Today, I did an update to add Elasticache, which required me to put the Lambda into the same VPC as the Elasticache. Before this, the Lambda was not assigned to any VPC, just running as normal.
After lots of config adjustments, it seemed like I finally got it working - the Lambda JAR is now able to connect to Elasticache while still having connectivity to the other things it needs.
But, a few minutes after deployment, I started getting this error from an Algorithmia call:
java.util.concurrent.ExecutionException: java.io.IOException: Connection reset by peer
at org.apache.http.concurrent.BasicFuture.getResult(BasicFuture.java:71)

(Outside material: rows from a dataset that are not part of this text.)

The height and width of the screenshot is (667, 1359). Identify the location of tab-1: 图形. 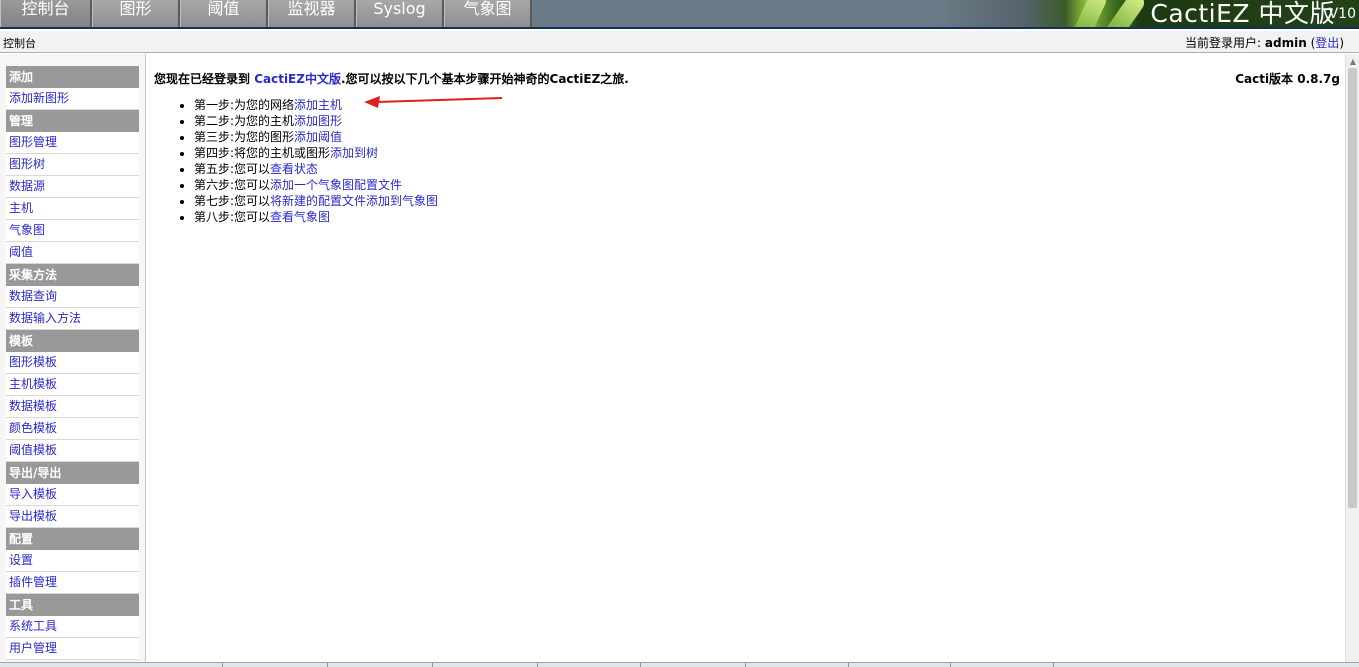
(136, 14).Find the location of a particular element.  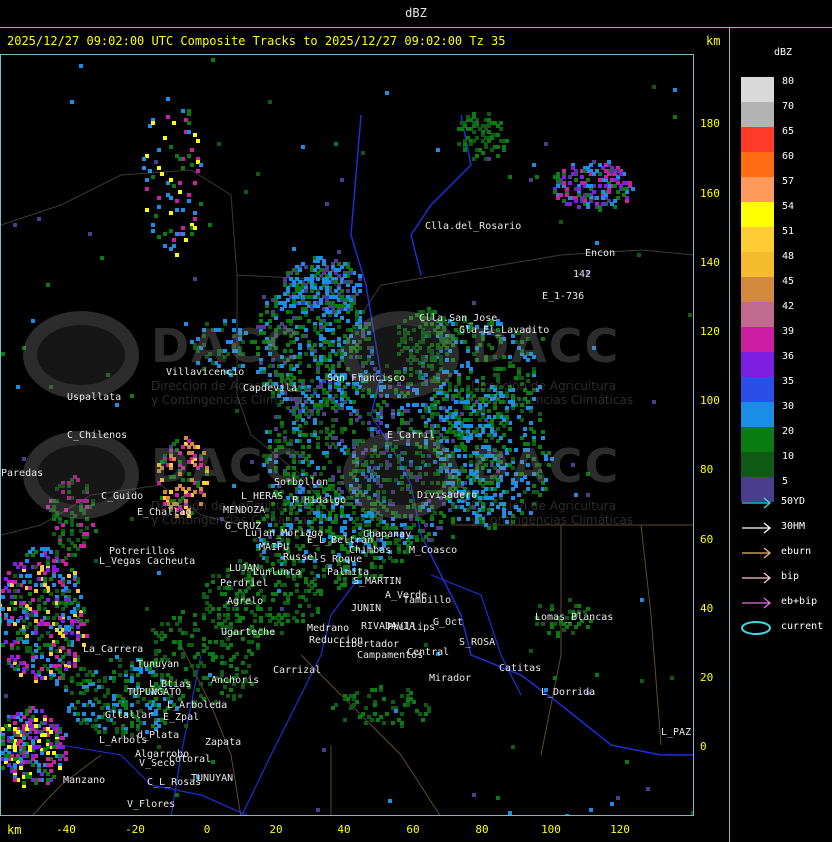

place-label: Carrizal is located at coordinates (298, 670).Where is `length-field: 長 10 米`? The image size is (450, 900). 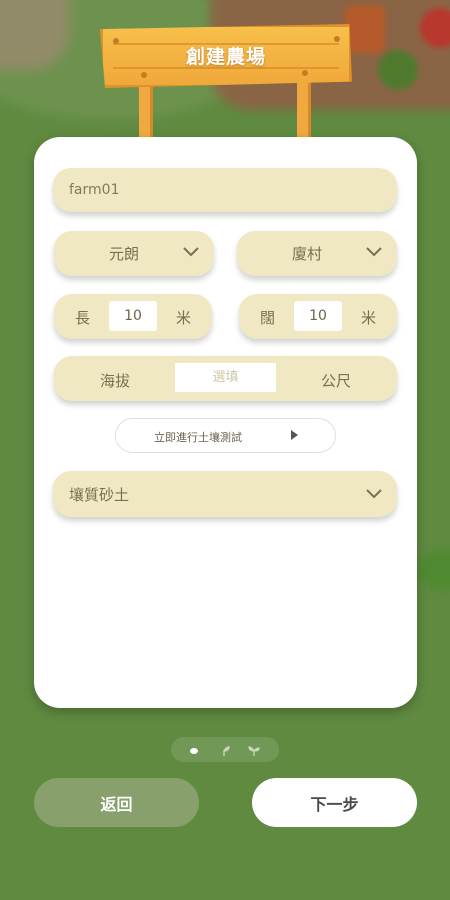
length-field: 長 10 米 is located at coordinates (133, 316).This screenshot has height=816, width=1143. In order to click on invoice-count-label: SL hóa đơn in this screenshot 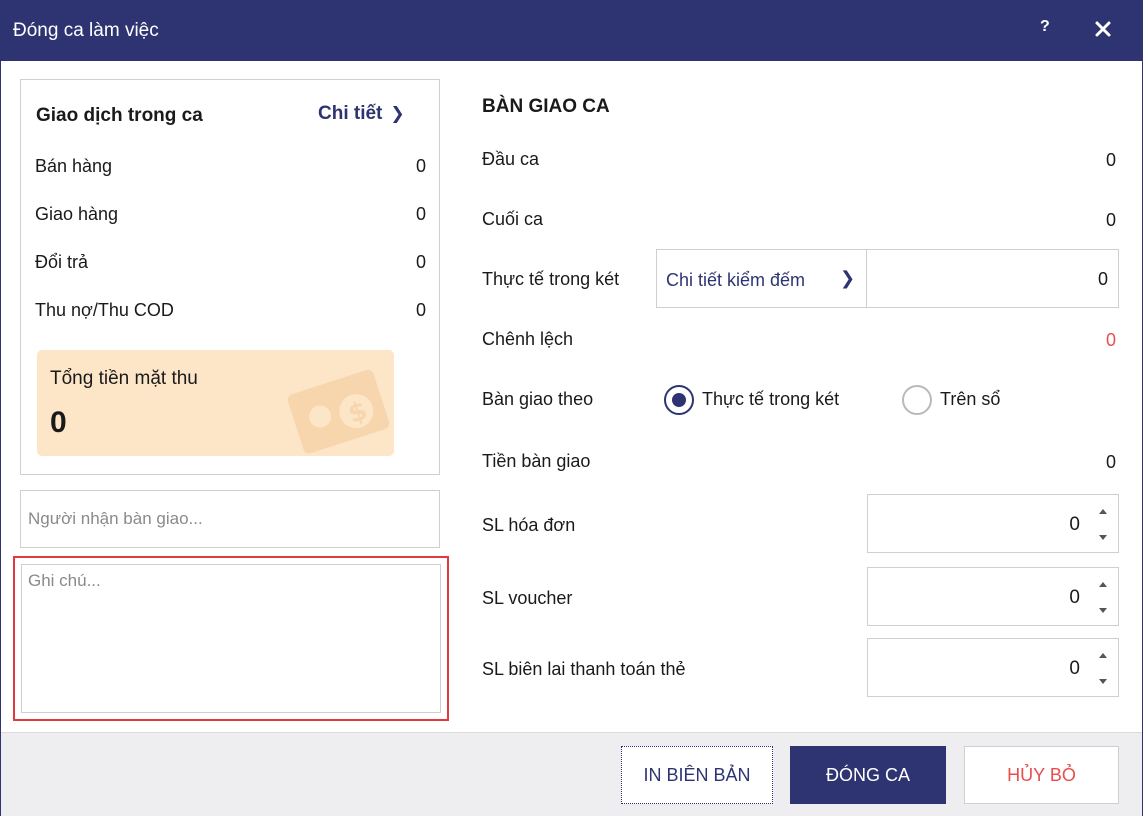, I will do `click(529, 525)`.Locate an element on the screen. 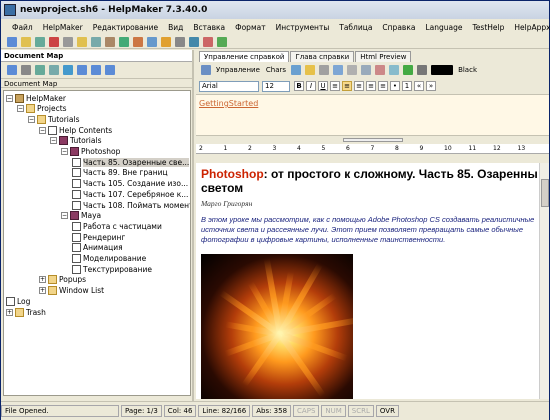 Image resolution: width=550 pixels, height=420 pixels. align-icon is located at coordinates (324, 70).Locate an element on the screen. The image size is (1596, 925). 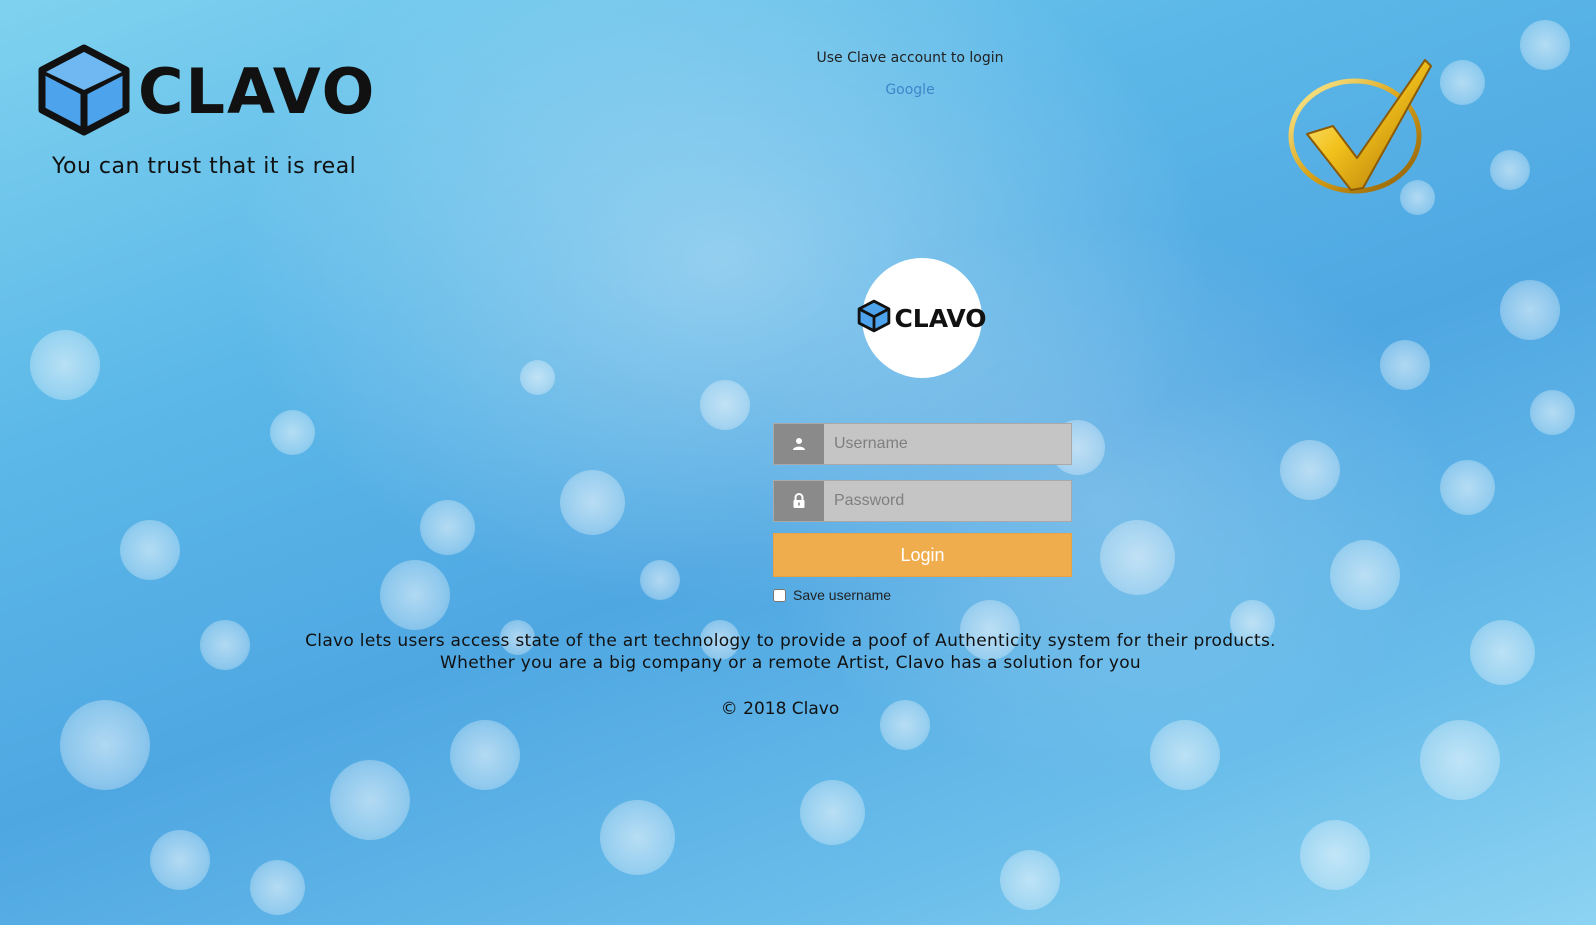
center-logo-badge: CLAVO is located at coordinates (922, 318).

at org.apache.http.concurrent.BasicFuture.get(BasicFuture.java:102)
at com.algorithmia.algo.FutureAlgoResponse.get(FutureAlgoResponse.java:41)
at <place that we invoke it>
The invoking code where the error occurs is very straightforward:
FutureAlgoResponse futureAlgoResponse = algo.pipeAsync(<stuff>);
AlgoResponse result = futureAlgoResponse.get(3L, TimeUnit.SECONDS);
And more importantly, it has been in production for nearly a year without ever having this error.
So I guess it must have something to do with the VPC! But, it works most of the time. We're running that code every few seconds, and it only fails every few minutes. When it fails, it usually fails for 1-3 requests in a row.
Our Lambda is set to 15s timeout and the requests that fail are responding after ~1s, and to reiterate, we've never seen this error until we moved the Lambda into a VPC today.
The Lambda VPC configuration felt fairly messy and involved, so I'm sure I messed up something somewhere. But the fact that it only happens a few times every few minutes makes it hard for me to debug with my limited AWS knowledge. I'm hoping someone can share some possible causes!
Here is how I did the setup:
- Create a new VPC
- Create 2 subnets (and corresponding route tables) in the VPC, one public and one private
- Create an internet gateway for the VPC and a NAT gateway for the public subnet.
- Assign an elastic IP to the NAT gateway.
- Enable all incoming and outgoing for the security group (incoming might not be needed but we'll go back and fix that)
- Spin up an Elasticache in that VPC
- Assign the Lambda to that VPC - specifically the private subnet + aforementioned security group
I honestly haven't the slightest clue how to investigate this further, so I'm really hoping someone just knows "oh yeah connections can time out in a VPC because _____". Alternatively, would appreciate any tips on how to debug this better.
Edit: Some more searching suggests it may have to do with the NAT setup? I basically just did a default "Create NAT gateway" and threw it onto the private subnet.